Wayne Couzens never was an outlier. There exists a culture of inappropriate behaviour towards women.
It has emerged today that sex claims, including rape were made against 2,000 serving policemen, in the last four years.
According to internal sources, nearly two thirds of the officers accused walked away without suffering any consequences for their actions. It also did emerge that these incidents of sexual assault and corruption were usually covered up and in some extreme cases, deleted completely from the database.
These revelations are exacerbated by the fact that investigations into these allegations of misconduct are usually closed to public and nearly every one of the police forces currently functioning in the United Kingdom did go to extreme lengths to ensure that none of these misdemeanors got into the public space.
Wayne Couzens, who was convicted last week for his kidnap, rape and murder of Sarah Everard is an interesting example: The online notice which detailed the crime of the former diplomatic officer has since been removed by the metropolitan police.
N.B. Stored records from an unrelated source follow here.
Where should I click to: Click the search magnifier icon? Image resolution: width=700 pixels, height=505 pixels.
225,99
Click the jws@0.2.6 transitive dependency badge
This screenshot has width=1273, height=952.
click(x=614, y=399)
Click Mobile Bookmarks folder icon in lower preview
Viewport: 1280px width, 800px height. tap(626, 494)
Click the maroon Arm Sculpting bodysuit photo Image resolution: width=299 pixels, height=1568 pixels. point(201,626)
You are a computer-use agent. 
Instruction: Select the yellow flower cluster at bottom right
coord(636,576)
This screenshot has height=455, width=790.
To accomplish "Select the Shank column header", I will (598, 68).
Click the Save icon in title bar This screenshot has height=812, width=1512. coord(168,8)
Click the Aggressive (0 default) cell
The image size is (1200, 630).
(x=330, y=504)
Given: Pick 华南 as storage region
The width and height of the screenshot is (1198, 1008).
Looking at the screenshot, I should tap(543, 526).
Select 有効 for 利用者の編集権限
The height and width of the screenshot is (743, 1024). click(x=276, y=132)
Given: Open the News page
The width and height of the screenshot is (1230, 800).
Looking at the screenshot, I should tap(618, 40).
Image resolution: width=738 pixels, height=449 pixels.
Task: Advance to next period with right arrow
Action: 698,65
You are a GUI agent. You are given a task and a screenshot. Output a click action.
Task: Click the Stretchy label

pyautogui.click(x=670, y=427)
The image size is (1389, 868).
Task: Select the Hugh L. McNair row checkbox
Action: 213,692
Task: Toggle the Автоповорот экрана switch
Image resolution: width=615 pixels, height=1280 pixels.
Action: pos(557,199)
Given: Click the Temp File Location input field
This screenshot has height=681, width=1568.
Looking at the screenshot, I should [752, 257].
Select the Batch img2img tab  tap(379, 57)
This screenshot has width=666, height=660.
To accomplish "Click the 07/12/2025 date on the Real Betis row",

Hearings conducted by the police authority across the country into officers sleeping with drug dealers, theft from dead bodies were usually carried to protect the identity of those accused.
It is clear that there is a culture of deviant behaviour with the British police and it is much more apparent that there’s a much greater issue of resistance to reform, despite the best efforts of a few individuals.
Today’s news that the Queen’s third child — Prince Andrew — will not be facing any investigation by the metropolitan police into allegations of his tryst with a teenage Virginia Giuffre in the early noughties does show the levels of corruption and cover up at the highest levels in British public life.
When I wrote the article titled: “Defunding the police isn’t such a radical idea”, I underestimated the scale of the corruption and the culture of impunity which exists with those charged to ensure our safety.